For [Martin] Luther it was also a pivotal axiom that the cross reveals the all-loving God as also the all-mysterious God. At the cross the creation itself took hold of the Creator; the creation entombed the Creator. At the cross the loftiest heights came down to the deepest depths; at the cross the hands of men pierced the hands that made humankind. There could be no greater mystery.

Thus, as Luther constantly repeated, the cross must always remain utterly scandalous. It was a scandal for Jews, and all who sought God through moral exertion; it was a scandal for Greeks, and all who sought God through the exercise of the mind. The cross, for Luther, revealed the judgment of God that no amount of human work could make humanity successful; no amount of diligent study could make humanity truly wise; no amount of human exertion could provide enduring joy.

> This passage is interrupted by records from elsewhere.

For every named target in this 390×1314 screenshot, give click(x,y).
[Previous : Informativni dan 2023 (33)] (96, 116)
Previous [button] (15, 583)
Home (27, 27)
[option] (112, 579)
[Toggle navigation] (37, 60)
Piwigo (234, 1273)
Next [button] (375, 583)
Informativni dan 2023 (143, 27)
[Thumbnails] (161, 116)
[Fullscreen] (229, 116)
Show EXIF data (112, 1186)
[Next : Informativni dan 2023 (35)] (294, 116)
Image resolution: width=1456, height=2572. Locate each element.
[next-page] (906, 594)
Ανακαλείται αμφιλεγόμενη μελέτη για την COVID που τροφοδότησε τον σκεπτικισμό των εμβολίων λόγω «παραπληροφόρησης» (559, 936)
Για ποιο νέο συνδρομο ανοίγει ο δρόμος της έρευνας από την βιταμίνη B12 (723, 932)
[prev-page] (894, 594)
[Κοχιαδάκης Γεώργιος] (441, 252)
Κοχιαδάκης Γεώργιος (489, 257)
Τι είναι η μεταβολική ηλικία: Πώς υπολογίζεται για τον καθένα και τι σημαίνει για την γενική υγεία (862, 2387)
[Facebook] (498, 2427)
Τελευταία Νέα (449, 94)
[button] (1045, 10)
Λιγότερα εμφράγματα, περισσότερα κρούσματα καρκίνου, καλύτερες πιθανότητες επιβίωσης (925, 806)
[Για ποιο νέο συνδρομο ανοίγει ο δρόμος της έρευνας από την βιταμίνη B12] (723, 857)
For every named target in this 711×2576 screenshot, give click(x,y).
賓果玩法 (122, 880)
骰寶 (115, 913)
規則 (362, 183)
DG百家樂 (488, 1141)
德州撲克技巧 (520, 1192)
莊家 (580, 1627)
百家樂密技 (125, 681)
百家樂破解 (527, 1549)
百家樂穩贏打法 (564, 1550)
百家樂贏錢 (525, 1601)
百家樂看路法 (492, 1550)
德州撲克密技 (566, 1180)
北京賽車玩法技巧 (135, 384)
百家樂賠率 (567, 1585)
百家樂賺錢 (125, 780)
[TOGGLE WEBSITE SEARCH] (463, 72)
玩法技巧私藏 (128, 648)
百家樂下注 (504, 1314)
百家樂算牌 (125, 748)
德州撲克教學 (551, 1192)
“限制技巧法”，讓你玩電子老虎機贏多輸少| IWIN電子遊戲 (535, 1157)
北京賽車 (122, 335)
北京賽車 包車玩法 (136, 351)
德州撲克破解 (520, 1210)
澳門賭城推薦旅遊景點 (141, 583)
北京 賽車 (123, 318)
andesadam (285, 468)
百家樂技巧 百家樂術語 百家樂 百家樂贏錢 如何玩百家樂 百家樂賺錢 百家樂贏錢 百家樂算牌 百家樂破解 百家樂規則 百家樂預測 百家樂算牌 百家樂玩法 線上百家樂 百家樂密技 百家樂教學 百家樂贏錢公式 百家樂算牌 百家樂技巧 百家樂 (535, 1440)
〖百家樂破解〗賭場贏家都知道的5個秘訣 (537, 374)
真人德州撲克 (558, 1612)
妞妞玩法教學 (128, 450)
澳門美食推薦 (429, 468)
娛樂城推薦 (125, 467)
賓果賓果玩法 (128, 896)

The cross, in sum, was God’s everlasting “no” to the most fundamental human idolatry of regarding the self as a god. It was God’s final word of condemnation for all efforts to enshrine humanity at the center of existence.

Luther’s “evangelical breakthrough” was an excruciatingly long time in coming for himself, but it also had a remarkable effect once announced, because these denunciations of a theology of glory seemed so fanatical, so excessive, or what we might today call so counterintuitive. But for those who could follow Luther’s chain of reasoning or, as was more often the case, who recognized the pilgrimage of their own hearts in what he wrote, there was great reward. A theology of the cross did not only destroy, it also opened up. And what it opened up was God’s everlasting “yes” to those who had come to the end of themselves. Here is how Luther put it:
For where man’s strength ends, God’s strength begins, provided faith is present and waits on him. And when the oppression comes to an end, it becomes manifest what great strength was hidden under the weakness. Even so, Christ was powerless on the cross; and yet there he performed his mightiest work and conquered sin, death, world, hell, devil, and all evil. Thus all the martyrs were strong and overcame. Thus, too, all who suffer and are oppressed overcome.
With these words, Luther echoed what the apostle Paul had said to the Corinthians. If humans embrace the cross, they may be scorned as spineless and foolish. But that is not the last word, for to embrace the cross is also to embrace the world as it actually is in its most essential reality. We also come to know “the mystery of God . .  . Christ, in whom are hidden all the treasures of wisdom and knowledge” (Col. 2: 2– 3). To embrace the scandalous cross is to be embraced in turn by Jesus. The blood-streaked figure enfolds those who come to him and ushers them into the kingdom of God. The theology of the cross shows how to become a child of God.